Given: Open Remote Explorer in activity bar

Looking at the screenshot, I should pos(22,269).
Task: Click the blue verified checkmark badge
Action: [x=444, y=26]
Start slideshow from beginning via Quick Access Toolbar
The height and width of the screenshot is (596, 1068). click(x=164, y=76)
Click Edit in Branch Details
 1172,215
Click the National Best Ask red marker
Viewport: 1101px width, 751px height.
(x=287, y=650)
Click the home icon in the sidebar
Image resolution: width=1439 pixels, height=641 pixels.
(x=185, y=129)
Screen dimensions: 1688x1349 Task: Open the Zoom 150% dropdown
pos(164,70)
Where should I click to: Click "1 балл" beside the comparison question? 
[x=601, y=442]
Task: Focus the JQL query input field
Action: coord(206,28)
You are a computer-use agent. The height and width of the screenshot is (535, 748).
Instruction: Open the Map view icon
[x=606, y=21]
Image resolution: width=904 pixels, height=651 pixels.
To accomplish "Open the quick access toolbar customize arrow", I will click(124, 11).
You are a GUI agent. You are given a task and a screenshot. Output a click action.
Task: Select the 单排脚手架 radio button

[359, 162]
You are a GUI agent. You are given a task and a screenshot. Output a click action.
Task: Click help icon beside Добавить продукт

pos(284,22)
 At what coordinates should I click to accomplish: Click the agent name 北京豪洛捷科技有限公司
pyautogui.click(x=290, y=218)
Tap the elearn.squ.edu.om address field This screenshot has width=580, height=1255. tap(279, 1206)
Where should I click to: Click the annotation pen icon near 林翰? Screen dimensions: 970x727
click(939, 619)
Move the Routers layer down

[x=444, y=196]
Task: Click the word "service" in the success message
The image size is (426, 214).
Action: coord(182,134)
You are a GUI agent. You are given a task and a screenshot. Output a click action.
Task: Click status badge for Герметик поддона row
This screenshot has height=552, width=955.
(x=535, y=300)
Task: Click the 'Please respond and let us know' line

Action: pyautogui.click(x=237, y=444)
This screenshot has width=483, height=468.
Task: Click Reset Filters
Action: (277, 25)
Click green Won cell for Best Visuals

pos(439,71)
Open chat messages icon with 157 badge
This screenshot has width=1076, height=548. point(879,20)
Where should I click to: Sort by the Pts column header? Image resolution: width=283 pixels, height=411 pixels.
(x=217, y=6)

....

ACTION ITEM. Starting from the line that contains "Tap the elearn.squ.edu.om", give again every line to the last line of the data, exactly. Include nothing else.

RESULT OF THE TASK.
Tap the elearn.squ.edu.om address field This screenshot has width=580, height=1255. tap(279, 1206)
Where should I click to: Click the annotation pen icon near 林翰? Screen dimensions: 970x727
click(939, 619)
Move the Routers layer down

[x=444, y=196]
Task: Click the word "service" in the success message
The image size is (426, 214).
Action: coord(182,134)
You are a GUI agent. You are given a task and a screenshot. Output a click action.
Task: Click status badge for Герметик поддона row
This screenshot has height=552, width=955.
(x=535, y=300)
Task: Click the 'Please respond and let us know' line

Action: pyautogui.click(x=237, y=444)
This screenshot has width=483, height=468.
Task: Click Reset Filters
Action: (277, 25)
Click green Won cell for Best Visuals

pos(439,71)
Open chat messages icon with 157 badge
This screenshot has width=1076, height=548. point(879,20)
Where should I click to: Sort by the Pts column header? Image resolution: width=283 pixels, height=411 pixels.
(x=217, y=6)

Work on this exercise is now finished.